The results obtained in this research support and contribute to previous reports, which point out that the main factors limiting the effectiveness of online MBI is: low adherence to the program, high dropout rate, loss of interest due to poor virtual interaction, lack of time for medical students, concerns about digital privacy, stigma about psychopathologies, and lack of emotional openness (Puig-Lagunes et al., 2020; Sancho et al., 2018; Schuman-Olivier et al., 2020).
It has also been described that poor motivation to practice meditation outside of sessions, little or complete lack of response to self-report forms or logs, inability to check and count total minutes of meditation, difficulty in scheduling daily sessions, and attendance at more than one session are limitations related to attrition and lack of adherence to MBI (Walsh, Saab, & Farb, 2019; Yang, Schamber, Meyer, & Gold, 2018).
Finally, we emphasize continuing with studies that contribute to the reduced prevalence of stress, anxiety, and depression symptomatology, as well as alcohol consumption in medical students.

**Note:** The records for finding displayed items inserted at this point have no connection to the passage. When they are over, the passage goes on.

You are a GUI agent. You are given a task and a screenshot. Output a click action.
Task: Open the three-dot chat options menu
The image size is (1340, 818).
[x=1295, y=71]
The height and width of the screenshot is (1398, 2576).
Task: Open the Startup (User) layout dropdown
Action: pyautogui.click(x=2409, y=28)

This unfavorable context exposes the importance of informing students about the consequences of such behaviors on their physical, social, and emotional condition, as well as their academic performance and learning. It also demonstrates the importance of making the medical-student community aware of the need to seek medical and psychological help. In addition, it shows a strong need for educational institutions to implement effective programs focused on mental health and alcohol consumption in students, which can effectively detect, and early treatment of the psychopathologies exposed in this study.
For all the above, we conclude that the online MBI was not effective among the population under study, which: was evidenced by the lack of reduction in the levels of stress symptomatology, anxiety, depression, and alcohol consumption, as well as an increased absence of mindfulness. Our findings suggest that the high prevalence of psychopathologies and alcohol consumption during the COVID-19 pandemic requires the most intensive interventions, with greater adherence and participation. Therefore, we recommend implementation of courses, or workshops, about the promotion of health and wellness, the generation of strategies in which medical students are involved and complete intervention programs, as well as awareness of the short and long-term biopsychosocial consequences inherent to psychopathologies and alcohol abuse.